ABOUT THIS TASK: Return each line exactly as written. Begin with the first line of the entries and end with the line that has "Open the Prize Drops tile".

MATERIAL PROVIDED:

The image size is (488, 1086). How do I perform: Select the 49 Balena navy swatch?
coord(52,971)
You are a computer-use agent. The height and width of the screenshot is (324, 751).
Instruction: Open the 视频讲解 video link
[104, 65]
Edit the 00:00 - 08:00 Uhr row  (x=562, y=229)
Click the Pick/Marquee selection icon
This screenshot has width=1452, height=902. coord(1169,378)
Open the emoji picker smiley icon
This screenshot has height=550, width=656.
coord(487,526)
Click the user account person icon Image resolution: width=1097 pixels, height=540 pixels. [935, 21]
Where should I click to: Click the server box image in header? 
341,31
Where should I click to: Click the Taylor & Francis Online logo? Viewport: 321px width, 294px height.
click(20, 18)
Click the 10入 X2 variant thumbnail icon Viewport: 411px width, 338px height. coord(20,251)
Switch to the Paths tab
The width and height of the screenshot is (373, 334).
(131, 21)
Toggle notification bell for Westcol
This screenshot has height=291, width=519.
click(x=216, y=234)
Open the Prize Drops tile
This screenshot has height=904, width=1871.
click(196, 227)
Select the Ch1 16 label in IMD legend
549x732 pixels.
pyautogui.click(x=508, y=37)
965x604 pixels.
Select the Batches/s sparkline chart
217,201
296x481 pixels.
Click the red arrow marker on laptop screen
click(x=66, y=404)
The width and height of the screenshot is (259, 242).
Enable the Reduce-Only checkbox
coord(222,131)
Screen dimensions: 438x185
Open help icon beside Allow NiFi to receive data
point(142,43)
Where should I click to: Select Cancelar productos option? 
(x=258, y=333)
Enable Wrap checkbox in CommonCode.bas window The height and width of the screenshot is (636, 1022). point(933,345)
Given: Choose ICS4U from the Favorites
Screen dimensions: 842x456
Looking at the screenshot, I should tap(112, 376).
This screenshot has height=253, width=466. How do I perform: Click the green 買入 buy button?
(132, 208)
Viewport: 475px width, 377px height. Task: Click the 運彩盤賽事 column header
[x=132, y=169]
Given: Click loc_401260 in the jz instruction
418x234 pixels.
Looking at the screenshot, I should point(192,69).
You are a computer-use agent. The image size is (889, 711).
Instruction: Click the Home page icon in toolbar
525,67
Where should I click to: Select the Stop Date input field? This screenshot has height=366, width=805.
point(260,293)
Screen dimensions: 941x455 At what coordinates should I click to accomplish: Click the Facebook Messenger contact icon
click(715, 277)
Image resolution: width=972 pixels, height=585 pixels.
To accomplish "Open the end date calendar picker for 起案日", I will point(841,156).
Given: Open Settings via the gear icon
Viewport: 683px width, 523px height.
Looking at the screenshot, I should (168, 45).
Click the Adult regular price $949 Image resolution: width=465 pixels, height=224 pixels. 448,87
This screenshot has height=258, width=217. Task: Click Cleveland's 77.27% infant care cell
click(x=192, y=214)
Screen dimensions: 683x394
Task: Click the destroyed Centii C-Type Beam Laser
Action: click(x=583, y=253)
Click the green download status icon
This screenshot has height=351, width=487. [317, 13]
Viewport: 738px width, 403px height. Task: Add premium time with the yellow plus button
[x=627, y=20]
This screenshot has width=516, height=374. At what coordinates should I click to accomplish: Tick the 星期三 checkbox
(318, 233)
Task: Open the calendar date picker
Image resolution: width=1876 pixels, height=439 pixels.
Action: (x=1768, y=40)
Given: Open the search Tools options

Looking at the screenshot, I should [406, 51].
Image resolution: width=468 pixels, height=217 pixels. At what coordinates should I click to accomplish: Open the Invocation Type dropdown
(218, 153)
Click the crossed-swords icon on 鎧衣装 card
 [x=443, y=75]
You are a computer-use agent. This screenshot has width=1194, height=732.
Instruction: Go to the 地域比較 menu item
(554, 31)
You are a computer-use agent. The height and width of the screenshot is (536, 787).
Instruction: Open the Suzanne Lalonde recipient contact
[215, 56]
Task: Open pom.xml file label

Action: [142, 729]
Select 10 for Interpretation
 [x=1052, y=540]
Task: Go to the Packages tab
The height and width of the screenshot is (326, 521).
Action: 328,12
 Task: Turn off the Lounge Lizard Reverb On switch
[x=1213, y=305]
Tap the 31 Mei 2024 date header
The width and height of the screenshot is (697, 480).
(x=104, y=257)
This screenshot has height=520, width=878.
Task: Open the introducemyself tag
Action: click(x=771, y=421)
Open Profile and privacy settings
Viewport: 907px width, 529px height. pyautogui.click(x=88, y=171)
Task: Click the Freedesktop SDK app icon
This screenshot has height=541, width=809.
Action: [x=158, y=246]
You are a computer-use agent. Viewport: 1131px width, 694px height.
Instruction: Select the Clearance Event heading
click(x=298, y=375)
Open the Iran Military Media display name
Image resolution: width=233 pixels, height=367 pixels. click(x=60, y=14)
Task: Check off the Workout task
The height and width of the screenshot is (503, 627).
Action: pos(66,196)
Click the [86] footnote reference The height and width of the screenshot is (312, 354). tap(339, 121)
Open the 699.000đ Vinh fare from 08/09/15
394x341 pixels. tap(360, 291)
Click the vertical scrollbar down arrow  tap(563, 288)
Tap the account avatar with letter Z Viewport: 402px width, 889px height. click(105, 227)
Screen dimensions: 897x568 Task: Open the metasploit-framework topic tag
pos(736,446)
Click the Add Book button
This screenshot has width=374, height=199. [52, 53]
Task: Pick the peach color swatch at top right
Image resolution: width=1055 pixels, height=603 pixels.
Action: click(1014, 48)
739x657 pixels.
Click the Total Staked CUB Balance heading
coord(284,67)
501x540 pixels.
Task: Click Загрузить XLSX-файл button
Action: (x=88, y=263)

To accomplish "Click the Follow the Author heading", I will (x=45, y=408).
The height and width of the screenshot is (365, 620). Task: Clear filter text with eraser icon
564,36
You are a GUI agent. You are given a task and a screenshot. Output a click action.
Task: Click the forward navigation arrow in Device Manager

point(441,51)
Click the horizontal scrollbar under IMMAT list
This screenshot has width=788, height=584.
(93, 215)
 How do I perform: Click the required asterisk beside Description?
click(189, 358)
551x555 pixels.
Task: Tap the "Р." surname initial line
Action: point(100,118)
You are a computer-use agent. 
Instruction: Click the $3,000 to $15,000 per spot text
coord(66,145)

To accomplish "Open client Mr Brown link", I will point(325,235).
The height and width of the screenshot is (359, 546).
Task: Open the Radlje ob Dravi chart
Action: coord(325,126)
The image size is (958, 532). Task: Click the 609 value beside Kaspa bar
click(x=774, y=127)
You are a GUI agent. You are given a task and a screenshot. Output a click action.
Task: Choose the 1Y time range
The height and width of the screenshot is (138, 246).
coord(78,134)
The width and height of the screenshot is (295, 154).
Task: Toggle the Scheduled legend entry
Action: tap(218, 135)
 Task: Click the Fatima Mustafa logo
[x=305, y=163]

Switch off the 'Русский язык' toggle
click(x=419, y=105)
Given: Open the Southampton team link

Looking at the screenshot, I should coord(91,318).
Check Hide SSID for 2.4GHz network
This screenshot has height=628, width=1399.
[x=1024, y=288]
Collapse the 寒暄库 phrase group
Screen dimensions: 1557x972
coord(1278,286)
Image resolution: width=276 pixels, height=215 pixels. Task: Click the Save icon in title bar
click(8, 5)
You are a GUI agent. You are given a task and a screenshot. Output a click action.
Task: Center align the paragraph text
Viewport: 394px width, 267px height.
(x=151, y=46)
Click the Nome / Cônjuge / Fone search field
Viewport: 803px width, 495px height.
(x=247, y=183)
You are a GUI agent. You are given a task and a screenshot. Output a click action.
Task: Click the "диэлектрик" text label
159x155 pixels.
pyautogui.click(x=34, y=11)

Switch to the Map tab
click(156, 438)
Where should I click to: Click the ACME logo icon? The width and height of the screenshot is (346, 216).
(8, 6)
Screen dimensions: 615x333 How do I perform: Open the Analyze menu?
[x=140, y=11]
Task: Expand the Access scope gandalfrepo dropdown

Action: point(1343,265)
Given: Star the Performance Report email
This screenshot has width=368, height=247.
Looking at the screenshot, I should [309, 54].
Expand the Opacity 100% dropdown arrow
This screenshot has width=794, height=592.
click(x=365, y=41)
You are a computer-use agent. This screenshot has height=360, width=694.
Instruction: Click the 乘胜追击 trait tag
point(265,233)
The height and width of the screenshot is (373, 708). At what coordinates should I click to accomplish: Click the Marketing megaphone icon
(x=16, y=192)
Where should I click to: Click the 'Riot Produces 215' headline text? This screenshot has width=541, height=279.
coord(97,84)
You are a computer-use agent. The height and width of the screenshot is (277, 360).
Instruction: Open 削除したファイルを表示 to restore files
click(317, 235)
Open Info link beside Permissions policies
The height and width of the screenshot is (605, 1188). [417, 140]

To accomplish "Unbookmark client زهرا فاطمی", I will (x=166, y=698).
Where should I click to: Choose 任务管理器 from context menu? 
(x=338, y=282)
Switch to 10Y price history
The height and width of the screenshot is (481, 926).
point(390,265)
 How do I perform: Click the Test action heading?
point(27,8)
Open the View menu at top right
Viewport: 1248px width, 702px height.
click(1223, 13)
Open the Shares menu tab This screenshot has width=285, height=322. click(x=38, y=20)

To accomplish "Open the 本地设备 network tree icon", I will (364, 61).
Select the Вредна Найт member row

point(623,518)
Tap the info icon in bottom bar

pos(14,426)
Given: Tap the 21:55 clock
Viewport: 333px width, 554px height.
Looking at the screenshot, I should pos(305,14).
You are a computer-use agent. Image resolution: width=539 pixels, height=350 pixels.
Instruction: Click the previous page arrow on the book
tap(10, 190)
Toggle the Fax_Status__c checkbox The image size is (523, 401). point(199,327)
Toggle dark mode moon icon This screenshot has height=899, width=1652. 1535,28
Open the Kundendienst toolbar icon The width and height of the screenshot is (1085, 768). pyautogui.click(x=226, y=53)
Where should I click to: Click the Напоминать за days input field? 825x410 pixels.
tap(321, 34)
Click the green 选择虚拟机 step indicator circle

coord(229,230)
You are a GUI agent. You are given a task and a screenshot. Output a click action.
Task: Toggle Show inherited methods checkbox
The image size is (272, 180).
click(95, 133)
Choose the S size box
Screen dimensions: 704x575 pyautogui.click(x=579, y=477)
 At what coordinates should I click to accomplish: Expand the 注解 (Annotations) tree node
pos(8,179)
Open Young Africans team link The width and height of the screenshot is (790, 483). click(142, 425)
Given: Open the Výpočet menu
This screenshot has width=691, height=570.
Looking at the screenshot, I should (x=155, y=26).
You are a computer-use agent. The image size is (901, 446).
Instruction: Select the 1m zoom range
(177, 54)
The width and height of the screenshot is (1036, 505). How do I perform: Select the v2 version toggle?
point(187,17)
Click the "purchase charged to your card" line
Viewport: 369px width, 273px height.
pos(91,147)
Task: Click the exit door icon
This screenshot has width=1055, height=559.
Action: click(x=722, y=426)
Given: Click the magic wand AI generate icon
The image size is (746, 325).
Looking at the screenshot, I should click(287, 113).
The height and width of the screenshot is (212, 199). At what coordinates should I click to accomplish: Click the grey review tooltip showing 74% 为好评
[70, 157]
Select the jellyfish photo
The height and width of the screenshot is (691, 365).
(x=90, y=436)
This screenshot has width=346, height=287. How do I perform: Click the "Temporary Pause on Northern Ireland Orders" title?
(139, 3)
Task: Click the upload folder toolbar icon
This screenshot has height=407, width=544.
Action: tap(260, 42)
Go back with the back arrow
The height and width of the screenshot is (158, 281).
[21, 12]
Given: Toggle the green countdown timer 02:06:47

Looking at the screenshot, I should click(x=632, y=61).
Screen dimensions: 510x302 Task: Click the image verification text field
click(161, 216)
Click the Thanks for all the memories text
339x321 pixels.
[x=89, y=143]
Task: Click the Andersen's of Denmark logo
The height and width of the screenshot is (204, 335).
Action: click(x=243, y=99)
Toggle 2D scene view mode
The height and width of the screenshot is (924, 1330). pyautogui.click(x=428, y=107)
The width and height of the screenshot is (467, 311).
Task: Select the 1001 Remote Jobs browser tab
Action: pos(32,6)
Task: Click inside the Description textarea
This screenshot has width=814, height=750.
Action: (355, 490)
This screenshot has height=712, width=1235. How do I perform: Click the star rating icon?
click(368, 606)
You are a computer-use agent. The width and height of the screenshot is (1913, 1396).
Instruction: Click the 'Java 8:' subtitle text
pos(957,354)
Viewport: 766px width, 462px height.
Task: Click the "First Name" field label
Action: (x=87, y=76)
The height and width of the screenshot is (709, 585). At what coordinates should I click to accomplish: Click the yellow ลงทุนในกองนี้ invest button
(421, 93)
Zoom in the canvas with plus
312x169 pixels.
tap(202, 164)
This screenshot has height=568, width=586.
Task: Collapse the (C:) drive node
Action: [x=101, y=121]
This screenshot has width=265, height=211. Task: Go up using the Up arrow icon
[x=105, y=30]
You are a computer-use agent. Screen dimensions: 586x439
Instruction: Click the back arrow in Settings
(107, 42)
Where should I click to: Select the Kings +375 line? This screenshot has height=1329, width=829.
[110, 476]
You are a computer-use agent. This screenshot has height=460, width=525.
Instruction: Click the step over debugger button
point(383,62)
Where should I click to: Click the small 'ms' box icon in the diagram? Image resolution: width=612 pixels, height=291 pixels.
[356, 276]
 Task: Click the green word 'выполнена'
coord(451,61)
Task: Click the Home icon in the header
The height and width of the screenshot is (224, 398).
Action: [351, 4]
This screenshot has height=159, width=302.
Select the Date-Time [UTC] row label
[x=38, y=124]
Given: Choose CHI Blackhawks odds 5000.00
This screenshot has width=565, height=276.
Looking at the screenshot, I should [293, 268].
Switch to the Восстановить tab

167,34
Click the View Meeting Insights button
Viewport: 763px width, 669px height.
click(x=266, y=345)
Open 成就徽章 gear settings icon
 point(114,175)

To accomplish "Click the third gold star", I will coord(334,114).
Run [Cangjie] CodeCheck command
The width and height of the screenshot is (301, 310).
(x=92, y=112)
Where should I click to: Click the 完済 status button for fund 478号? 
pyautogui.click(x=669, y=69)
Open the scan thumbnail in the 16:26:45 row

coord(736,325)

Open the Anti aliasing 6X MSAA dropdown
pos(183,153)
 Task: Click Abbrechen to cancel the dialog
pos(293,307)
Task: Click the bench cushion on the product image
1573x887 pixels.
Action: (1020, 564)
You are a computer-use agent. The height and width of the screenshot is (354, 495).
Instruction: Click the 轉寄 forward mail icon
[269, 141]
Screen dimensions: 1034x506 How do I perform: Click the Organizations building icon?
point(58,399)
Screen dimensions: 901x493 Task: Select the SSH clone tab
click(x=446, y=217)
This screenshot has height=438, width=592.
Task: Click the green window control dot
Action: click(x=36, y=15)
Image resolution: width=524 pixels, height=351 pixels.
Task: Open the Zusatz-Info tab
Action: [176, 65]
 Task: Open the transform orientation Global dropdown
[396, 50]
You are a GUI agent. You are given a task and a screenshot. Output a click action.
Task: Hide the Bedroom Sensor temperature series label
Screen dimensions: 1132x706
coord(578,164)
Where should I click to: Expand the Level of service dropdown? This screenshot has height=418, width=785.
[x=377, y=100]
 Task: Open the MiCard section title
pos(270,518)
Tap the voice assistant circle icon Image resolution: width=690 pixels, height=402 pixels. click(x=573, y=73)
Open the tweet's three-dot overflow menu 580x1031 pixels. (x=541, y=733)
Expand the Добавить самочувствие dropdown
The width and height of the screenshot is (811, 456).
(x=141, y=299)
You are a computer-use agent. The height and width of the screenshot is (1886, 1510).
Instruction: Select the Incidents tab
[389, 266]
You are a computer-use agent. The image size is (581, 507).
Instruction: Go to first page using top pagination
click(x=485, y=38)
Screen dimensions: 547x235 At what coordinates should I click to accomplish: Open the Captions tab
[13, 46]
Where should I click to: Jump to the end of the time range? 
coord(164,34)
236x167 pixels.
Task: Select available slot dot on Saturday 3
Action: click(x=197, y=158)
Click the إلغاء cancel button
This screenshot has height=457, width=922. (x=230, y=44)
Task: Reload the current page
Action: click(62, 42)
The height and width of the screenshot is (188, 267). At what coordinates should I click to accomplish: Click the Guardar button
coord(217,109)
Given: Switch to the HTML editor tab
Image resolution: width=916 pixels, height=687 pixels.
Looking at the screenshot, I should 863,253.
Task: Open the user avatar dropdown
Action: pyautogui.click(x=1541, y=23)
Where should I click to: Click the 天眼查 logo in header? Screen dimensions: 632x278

OUTPUT:
The image size is (488, 1086). How do I perform: Select the 49 Balena navy swatch?
coord(52,971)
You are a computer-use agent. The height and width of the screenshot is (324, 751).
Instruction: Open the 视频讲解 video link
[104, 65]
Edit the 00:00 - 08:00 Uhr row  (x=562, y=229)
Click the Pick/Marquee selection icon
This screenshot has width=1452, height=902. coord(1169,378)
Open the emoji picker smiley icon
This screenshot has height=550, width=656.
coord(487,526)
Click the user account person icon Image resolution: width=1097 pixels, height=540 pixels. [935, 21]
Where should I click to: Click the server box image in header? 
341,31
Where should I click to: Click the Taylor & Francis Online logo? Viewport: 321px width, 294px height.
click(20, 18)
Click the 10入 X2 variant thumbnail icon Viewport: 411px width, 338px height. coord(20,251)
Switch to the Paths tab
The width and height of the screenshot is (373, 334).
(131, 21)
Toggle notification bell for Westcol
This screenshot has height=291, width=519.
click(x=216, y=234)
Open the Prize Drops tile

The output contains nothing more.